■ **Records for the task**:
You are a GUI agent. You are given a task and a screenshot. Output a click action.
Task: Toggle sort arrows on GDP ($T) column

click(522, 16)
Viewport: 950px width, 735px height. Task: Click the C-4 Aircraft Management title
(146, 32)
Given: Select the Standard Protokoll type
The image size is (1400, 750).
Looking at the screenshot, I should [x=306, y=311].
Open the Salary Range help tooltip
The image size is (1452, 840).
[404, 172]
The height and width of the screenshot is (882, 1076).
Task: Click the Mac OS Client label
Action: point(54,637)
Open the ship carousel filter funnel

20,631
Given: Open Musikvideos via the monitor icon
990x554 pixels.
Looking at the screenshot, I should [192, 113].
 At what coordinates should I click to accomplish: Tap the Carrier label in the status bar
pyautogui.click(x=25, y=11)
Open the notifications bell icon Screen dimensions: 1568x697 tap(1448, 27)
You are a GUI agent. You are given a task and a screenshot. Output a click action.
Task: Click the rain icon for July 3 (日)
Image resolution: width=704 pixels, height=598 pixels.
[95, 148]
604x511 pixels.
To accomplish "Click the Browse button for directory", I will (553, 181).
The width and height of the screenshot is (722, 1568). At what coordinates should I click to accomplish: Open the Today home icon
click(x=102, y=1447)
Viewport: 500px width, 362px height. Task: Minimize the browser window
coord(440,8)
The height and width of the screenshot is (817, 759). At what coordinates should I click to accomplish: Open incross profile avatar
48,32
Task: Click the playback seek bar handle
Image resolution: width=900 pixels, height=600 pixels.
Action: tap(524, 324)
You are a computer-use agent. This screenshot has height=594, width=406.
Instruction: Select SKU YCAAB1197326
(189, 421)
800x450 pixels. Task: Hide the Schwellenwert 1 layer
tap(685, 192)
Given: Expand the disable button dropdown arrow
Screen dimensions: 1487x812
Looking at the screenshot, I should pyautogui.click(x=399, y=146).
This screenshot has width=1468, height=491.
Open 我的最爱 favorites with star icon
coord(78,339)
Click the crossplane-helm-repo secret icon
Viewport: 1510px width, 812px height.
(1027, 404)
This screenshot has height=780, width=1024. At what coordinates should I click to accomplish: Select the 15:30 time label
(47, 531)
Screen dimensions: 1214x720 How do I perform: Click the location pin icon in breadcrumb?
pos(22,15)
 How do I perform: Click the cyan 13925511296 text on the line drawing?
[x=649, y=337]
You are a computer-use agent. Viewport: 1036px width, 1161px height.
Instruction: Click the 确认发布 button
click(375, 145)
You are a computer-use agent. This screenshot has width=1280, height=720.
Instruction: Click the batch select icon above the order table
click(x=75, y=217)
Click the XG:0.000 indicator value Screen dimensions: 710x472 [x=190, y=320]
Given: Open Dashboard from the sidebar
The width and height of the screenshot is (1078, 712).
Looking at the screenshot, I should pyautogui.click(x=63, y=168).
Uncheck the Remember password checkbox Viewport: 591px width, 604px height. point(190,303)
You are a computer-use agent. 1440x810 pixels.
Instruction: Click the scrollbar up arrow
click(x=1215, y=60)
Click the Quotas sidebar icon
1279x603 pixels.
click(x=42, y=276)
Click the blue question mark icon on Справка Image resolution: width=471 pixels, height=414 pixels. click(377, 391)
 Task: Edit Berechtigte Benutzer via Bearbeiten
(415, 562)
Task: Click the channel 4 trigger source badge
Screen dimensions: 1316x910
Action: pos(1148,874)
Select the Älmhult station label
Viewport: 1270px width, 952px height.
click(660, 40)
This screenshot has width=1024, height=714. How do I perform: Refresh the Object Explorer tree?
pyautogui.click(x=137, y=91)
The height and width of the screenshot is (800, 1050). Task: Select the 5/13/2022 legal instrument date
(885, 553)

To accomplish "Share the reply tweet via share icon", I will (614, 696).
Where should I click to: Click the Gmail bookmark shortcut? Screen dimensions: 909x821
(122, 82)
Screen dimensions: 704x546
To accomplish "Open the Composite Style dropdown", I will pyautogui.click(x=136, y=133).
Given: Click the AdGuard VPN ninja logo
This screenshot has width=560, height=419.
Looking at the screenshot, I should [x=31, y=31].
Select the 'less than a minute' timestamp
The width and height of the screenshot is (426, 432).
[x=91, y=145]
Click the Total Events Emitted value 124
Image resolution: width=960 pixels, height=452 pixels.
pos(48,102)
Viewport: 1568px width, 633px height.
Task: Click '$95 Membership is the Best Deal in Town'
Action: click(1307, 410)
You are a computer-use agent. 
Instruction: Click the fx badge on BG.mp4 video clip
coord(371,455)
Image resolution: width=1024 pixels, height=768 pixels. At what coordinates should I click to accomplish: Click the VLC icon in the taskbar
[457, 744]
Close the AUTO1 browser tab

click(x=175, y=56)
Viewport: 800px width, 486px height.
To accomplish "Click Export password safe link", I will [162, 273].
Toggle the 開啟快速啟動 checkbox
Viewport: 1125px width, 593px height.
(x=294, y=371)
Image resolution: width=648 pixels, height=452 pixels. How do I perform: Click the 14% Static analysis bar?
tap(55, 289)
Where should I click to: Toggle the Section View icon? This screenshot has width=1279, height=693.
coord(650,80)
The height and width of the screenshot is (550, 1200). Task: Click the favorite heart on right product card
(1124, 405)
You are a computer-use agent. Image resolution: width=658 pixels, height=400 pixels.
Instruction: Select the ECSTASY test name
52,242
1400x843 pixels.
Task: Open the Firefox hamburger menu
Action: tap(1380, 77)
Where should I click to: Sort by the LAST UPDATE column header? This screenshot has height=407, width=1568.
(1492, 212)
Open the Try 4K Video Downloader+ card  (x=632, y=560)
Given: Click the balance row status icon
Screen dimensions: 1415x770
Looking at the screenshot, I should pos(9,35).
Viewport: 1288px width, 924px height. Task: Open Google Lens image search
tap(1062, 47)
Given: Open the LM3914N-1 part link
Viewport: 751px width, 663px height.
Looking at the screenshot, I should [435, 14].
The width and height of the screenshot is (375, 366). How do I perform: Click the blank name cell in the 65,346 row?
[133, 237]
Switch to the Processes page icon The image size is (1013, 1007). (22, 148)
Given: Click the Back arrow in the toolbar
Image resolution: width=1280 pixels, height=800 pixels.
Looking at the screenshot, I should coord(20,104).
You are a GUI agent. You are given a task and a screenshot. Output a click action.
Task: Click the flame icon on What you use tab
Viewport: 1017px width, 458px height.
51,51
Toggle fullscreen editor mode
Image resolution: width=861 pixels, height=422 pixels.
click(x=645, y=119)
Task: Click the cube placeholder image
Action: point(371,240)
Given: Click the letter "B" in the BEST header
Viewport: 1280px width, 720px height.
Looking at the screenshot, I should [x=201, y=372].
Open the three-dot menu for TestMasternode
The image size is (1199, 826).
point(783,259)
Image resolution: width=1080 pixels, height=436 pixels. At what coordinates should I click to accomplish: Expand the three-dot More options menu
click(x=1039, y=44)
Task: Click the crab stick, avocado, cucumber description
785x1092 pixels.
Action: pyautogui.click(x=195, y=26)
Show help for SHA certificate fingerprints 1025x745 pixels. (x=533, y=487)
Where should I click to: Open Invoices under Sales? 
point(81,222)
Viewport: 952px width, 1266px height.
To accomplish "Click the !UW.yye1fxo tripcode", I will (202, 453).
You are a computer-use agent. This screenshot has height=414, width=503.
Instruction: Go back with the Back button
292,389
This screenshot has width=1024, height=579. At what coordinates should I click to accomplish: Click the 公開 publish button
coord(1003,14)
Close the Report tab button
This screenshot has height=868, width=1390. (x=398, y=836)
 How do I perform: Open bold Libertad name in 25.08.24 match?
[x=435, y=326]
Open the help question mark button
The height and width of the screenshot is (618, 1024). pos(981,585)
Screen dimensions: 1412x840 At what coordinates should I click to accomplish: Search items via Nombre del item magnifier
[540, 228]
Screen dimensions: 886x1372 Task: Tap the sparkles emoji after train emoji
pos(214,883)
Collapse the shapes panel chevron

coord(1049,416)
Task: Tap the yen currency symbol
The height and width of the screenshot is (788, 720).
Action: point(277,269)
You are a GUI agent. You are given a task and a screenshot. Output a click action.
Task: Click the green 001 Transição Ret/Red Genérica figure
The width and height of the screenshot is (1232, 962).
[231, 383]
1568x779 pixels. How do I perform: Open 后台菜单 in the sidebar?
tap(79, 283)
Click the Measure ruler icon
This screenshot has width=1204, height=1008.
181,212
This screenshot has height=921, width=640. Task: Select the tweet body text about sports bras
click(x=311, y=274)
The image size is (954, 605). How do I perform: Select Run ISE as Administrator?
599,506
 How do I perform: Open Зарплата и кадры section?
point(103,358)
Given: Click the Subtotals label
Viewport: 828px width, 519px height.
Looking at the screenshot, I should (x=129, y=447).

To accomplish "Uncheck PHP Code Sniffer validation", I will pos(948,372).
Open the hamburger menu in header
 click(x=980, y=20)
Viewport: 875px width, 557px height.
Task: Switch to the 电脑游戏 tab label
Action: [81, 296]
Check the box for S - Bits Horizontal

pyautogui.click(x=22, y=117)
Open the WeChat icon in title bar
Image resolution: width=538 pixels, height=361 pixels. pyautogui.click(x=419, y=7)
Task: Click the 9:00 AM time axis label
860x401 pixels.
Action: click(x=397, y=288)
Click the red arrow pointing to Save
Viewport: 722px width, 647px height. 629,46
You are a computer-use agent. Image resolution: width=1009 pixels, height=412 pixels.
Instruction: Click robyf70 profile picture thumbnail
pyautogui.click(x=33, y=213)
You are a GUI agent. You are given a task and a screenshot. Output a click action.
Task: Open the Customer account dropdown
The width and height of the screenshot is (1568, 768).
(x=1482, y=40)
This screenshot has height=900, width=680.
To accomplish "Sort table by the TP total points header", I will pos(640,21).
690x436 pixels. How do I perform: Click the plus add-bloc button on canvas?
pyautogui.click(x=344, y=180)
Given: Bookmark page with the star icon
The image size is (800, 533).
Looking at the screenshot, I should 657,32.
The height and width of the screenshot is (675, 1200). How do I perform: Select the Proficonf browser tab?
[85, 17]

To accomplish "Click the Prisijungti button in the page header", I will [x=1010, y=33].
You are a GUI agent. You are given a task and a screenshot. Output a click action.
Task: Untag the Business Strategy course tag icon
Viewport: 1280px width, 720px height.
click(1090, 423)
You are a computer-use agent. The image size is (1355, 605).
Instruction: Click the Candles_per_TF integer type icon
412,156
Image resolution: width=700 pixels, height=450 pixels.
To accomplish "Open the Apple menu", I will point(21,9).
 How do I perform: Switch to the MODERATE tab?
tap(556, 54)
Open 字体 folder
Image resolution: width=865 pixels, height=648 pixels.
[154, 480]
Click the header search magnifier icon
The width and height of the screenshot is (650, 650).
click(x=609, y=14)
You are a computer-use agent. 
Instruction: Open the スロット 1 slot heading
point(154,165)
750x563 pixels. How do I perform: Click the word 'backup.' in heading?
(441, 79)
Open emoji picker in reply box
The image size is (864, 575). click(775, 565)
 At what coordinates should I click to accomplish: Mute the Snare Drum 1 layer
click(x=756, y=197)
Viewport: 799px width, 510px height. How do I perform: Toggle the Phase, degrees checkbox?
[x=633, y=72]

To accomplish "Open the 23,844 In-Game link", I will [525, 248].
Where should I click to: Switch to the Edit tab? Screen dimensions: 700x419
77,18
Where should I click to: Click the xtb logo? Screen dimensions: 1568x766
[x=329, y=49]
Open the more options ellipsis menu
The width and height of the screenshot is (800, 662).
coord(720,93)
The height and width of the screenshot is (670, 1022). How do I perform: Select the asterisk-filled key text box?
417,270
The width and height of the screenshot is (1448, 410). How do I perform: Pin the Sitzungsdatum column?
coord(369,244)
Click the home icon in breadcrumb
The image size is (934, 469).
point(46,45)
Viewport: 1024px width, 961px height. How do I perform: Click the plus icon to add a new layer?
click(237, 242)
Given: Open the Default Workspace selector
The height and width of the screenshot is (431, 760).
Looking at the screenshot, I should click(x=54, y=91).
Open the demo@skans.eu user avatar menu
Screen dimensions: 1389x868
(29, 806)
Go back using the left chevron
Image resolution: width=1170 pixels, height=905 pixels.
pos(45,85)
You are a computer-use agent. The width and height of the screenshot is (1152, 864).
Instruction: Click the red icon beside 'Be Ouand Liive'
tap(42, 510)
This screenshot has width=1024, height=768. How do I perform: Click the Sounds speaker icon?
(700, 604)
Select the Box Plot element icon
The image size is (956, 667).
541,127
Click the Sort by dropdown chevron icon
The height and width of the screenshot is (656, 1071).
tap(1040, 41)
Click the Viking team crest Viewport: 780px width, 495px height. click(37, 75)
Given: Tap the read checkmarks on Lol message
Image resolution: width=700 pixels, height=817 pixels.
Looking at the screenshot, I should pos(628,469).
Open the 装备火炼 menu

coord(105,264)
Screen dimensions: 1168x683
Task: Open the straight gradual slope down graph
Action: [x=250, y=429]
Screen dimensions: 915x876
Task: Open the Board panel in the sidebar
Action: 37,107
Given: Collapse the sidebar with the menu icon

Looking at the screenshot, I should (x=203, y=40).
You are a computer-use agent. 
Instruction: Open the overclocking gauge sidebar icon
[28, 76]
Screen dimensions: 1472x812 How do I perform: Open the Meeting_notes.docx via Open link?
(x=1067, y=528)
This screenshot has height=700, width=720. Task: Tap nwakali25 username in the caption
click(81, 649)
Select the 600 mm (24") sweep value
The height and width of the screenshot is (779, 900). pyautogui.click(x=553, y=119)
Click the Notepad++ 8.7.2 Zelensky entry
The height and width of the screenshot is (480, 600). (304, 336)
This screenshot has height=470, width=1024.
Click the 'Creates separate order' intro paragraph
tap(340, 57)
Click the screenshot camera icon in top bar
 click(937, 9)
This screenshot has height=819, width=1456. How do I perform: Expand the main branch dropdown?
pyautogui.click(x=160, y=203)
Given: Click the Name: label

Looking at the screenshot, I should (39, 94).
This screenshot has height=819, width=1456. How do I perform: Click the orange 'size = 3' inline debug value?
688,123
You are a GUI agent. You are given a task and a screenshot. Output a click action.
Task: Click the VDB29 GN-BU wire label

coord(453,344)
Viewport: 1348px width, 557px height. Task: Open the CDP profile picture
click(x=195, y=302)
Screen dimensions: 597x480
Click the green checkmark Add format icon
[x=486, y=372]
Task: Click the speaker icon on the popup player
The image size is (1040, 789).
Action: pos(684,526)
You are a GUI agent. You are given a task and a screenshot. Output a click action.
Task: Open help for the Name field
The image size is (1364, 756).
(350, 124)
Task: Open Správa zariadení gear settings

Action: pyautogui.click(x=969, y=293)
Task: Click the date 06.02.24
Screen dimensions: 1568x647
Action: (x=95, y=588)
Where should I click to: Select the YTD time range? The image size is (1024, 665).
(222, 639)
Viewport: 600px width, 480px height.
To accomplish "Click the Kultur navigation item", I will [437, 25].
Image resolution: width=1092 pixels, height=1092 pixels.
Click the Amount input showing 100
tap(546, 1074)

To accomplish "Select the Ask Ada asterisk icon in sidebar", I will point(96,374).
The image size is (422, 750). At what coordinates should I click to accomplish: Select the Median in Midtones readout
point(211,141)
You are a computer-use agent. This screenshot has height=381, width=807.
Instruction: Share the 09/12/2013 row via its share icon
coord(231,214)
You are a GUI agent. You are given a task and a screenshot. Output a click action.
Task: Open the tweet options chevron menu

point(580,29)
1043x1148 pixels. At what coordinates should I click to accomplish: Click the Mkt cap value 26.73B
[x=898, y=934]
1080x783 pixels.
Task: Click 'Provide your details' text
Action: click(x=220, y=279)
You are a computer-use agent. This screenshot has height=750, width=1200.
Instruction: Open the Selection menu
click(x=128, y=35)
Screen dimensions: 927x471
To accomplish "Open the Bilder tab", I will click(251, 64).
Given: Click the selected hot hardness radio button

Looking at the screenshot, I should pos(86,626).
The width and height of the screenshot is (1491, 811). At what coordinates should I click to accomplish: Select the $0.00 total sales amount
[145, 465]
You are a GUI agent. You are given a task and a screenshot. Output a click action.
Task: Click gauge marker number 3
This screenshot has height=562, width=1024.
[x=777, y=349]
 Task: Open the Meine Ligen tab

■ **Task prompt**:
Filter the records for lines containing the word "Uncheck" and copy each one.

■ **Solution to this problem**:
Uncheck the Remember password checkbox Viewport: 591px width, 604px height. point(190,303)
To accomplish "Uncheck PHP Code Sniffer validation", I will pos(948,372).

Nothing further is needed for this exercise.